> Set problem: Please repeat the following material line for line, without changing anything.

-- begin Extracted entries --

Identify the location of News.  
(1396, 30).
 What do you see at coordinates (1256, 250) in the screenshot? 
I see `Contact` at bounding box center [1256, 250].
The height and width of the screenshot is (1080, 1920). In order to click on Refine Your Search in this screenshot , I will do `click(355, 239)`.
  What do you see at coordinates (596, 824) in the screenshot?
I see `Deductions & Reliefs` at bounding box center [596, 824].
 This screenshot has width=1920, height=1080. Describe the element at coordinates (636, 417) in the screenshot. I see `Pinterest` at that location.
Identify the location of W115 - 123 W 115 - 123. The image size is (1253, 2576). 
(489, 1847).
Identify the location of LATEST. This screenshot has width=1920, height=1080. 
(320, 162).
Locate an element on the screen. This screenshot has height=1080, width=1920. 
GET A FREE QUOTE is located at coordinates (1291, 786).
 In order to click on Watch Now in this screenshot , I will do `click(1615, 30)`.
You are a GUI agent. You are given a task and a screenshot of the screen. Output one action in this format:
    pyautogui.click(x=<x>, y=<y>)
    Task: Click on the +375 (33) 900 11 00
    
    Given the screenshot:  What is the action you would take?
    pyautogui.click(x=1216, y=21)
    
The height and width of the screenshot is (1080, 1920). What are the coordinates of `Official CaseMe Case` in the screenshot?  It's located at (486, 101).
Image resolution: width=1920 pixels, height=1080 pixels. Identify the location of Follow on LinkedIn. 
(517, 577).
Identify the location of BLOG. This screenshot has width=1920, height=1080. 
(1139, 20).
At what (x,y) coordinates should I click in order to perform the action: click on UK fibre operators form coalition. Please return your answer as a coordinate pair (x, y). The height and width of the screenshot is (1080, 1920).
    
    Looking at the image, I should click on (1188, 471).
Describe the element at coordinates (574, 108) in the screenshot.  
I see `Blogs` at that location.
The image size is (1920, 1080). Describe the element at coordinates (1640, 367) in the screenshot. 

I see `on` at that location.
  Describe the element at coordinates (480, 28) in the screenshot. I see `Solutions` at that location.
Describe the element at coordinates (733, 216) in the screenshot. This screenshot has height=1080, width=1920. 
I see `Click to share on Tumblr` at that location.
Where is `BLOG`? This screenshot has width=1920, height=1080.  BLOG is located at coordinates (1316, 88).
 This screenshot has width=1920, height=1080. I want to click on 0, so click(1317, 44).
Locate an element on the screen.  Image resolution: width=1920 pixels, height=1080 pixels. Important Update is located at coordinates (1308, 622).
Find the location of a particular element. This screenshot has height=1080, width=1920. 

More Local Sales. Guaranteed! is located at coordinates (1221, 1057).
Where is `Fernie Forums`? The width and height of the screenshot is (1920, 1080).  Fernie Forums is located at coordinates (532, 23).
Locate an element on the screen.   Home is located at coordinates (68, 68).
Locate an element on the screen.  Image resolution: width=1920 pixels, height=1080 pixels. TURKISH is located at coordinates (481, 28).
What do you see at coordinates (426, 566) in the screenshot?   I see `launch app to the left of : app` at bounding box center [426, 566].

-- end Extracted entries --

> Answer to this exercise:
Identify the location of News.  
(1396, 30).
 What do you see at coordinates (1256, 250) in the screenshot? 
I see `Contact` at bounding box center [1256, 250].
The height and width of the screenshot is (1080, 1920). In order to click on Refine Your Search in this screenshot , I will do `click(355, 239)`.
  What do you see at coordinates (596, 824) in the screenshot?
I see `Deductions & Reliefs` at bounding box center [596, 824].
 This screenshot has width=1920, height=1080. Describe the element at coordinates (636, 417) in the screenshot. I see `Pinterest` at that location.
Identify the location of W115 - 123 W 115 - 123. The image size is (1253, 2576). 
(489, 1847).
Identify the location of LATEST. This screenshot has width=1920, height=1080. 
(320, 162).
Locate an element on the screen. This screenshot has height=1080, width=1920. 
GET A FREE QUOTE is located at coordinates (1291, 786).
 In order to click on Watch Now in this screenshot , I will do `click(1615, 30)`.
You are a GUI agent. You are given a task and a screenshot of the screen. Output one action in this format:
    pyautogui.click(x=<x>, y=<y>)
    Task: Click on the +375 (33) 900 11 00
    
    Given the screenshot:  What is the action you would take?
    pyautogui.click(x=1216, y=21)
    
The height and width of the screenshot is (1080, 1920). What are the coordinates of `Official CaseMe Case` in the screenshot?  It's located at (486, 101).
Image resolution: width=1920 pixels, height=1080 pixels. Identify the location of Follow on LinkedIn. 
(517, 577).
Identify the location of BLOG. This screenshot has width=1920, height=1080. 
(1139, 20).
At what (x,y) coordinates should I click in order to perform the action: click on UK fibre operators form coalition. Please return your answer as a coordinate pair (x, y). The height and width of the screenshot is (1080, 1920).
    
    Looking at the image, I should click on (1188, 471).
Describe the element at coordinates (574, 108) in the screenshot.  
I see `Blogs` at that location.
The image size is (1920, 1080). Describe the element at coordinates (1640, 367) in the screenshot. 

I see `on` at that location.
  Describe the element at coordinates (480, 28) in the screenshot. I see `Solutions` at that location.
Describe the element at coordinates (733, 216) in the screenshot. This screenshot has height=1080, width=1920. 
I see `Click to share on Tumblr` at that location.
Where is `BLOG`? This screenshot has width=1920, height=1080.  BLOG is located at coordinates (1316, 88).
 This screenshot has width=1920, height=1080. I want to click on 0, so click(1317, 44).
Locate an element on the screen.  Image resolution: width=1920 pixels, height=1080 pixels. Important Update is located at coordinates (1308, 622).
Find the location of a particular element. This screenshot has height=1080, width=1920. 

More Local Sales. Guaranteed! is located at coordinates (1221, 1057).
Where is `Fernie Forums`? The width and height of the screenshot is (1920, 1080).  Fernie Forums is located at coordinates (532, 23).
Locate an element on the screen.   Home is located at coordinates (68, 68).
Locate an element on the screen.  Image resolution: width=1920 pixels, height=1080 pixels. TURKISH is located at coordinates (481, 28).
What do you see at coordinates (426, 566) in the screenshot?   I see `launch app to the left of : app` at bounding box center [426, 566].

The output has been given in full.